His conversation is much like his writing: it takes you on an energising and highly entertaining jaunt through a myriad of subjects, sites, and observations. So it was that, over a leisurely lunch, we covered a diverse range of topics that spanned his arrival at the British School at Rome during the early Thatcher years to digging at Butrint in post-Communist Albania; we touched on the absurdities of government bureaucracy at home and abroad, and the enduring importance of material culture, ancient and new. We discussed the management of heritage and its potential to secure a strong economic future for cash-strapped countries; and we lamented the opportunities missed through private and government self-interest. So that, by the time our coffee cups were cleared away and his taxi had arrived to whisk him off to Heathrow, I realised we had yet to mention his book.
From badgers to Romans
For Richard, archaeology is ‘the alchemy of experiences’, when ‘the five senses are tested and satisfied by the buried unexpected’. He became hooked as a schoolboy when he joined the excavation of a Roman villa at Box near Bath (in Wiltshire). The dig was directed by Henry Hurst, then a student at the Institute of Archaeology in London, and now Emeritus Reader of Classics at Cambridge University – and a lifelong friend. Henry remembers meeting the inquisitive 15-year-old, eager to join in: ‘It was the first dig I had directed, and I can still picture, on a gloomy December day, meeting the two senior clothcapped labourers with wheelbarrows, planks, and huts at the ready. I was asked if I would be happy for an enthusiastic schoolboy to join us. At the time, Richard’s interest was in badger-watching, but he was one of those resourceful, aware young persons who knew every inch of the landscape around Box, which was wonderful for me, since he was a mine of local knowledge. Still now, when I see Richard, with his host of achievements and author of many books, also present is that young badger-watching person from Box: and he rightly celebrates his Wiltshire roots, for they are the base for all that has followed.’
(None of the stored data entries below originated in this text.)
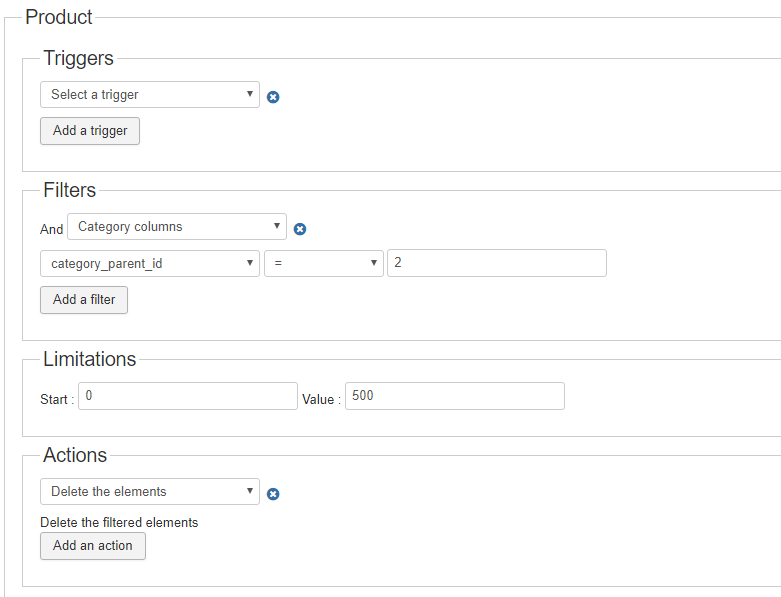Select the Value field showing 500
This screenshot has height=597, width=781.
(455, 396)
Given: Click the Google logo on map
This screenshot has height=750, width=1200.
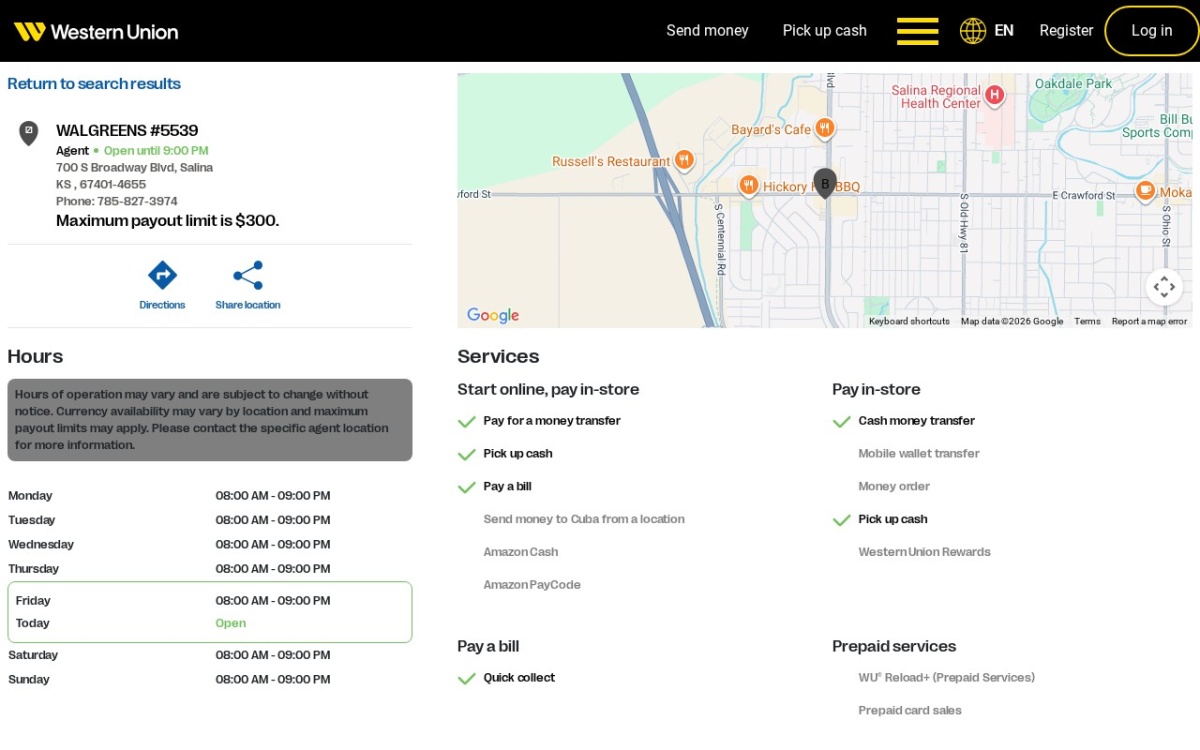Looking at the screenshot, I should pyautogui.click(x=493, y=315).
Those roots run deep. Hooked after his first taste of excavation, Richard was keen to join a local archaeological society, but there was none. So he set one up himself. The Box Archaeological & Natural History Society celebrates its 50th anniversary next year, and Richard returns regularly to give talks and catch up on local news, regardless of where he is living. And that is often abroad. In 1988, Richard was appointed Director of the British School at Rome, which was later followed by five years as Williams Director of the University of Pennsylvania Museum of Archaeology and Anthropology; since 2012, he has been President of the American University of Rome.
Being an Englishman at the head of an American institution in a European capital does not faze Richard, but he is firmly tethered to the Old World. ‘I like the people of the New World, but I like memory of place, and I feel attached to the Old World through its literature and history, it forms a bond. So, do I like New York? Yes. But would I switch it for Rome? No.’ Then, pondering a little longer, he adds: ‘I’ve travelled to India, and I really enjoyed India, but again what did I really enjoy when push came to shove? I was fascinated by the Portuguese colonial archaeology!’
Gift of communication
Richard’s gift, says Brian Ayers, archaeologist friend and former Chief Executive of the Butrint Foundation, is his ability to communicate. This is evident in his writing both for academic journals and for more general consumption, often peppered with literary quotes from Classical authors and present-day writers, of both fact and fiction. His description in Travels of the remote headland at Knidos, in Greece – where he and Henry Hurst dug together in the 1970s – is interwoven with historical tidbits, quotes by the antiquarian Charles Newton, and descriptions by the novelists E M Forster and Lawrence Durrell.
‘I read a lot,’ he shrugs, when I ask about his literary influences. ‘And I think it is really important to transmit the thrill of archaeology, and to put it in a larger context. Umberto Eco, for example, is, I believe, one of the great intellects of the 20th century, and many people thought the monastery he describes in The Name of the Rose was Monte Cassino, in Latium. Well, I know Monte Cassino very well, it is the sister monastery to the one we were excavating nearby at San Vincenzo [al Volturno]. At the time we were excavating at the monastery of San Vincenzo, The Name of the Rose was huge – the film as well as the book – so it was a no-brainer to relate his description to our site.’
One of the writers Richard admires most is Lawrence Durrell, who lived in a house on Corfu that looked out across the Straits to Butrint in Albania. ‘Durrell’s writing influenced me when we were digging there, and he brought me to the travel writer Patrick Leigh Fermor – whom I once had the good fortune to meet. Rather than just a description of a place, Fermor gives you its spirit. His writing gave me a sense of the use of words and the cadence of a sentence, which I love, and which you can’t really do in academic books. So in a way it’s a glorious self-indulgence! But it’s a lot harder than writing academic reports because you’re trying to tell a story while at the same time conjuring up a picture and giving a sense of place. What I do – and it’s what I tell my students to do – is, as soon as I have written an academic paper, I try immediately afterwards to write a popular version, while it’s still fresh, because it reaches a wider audience.’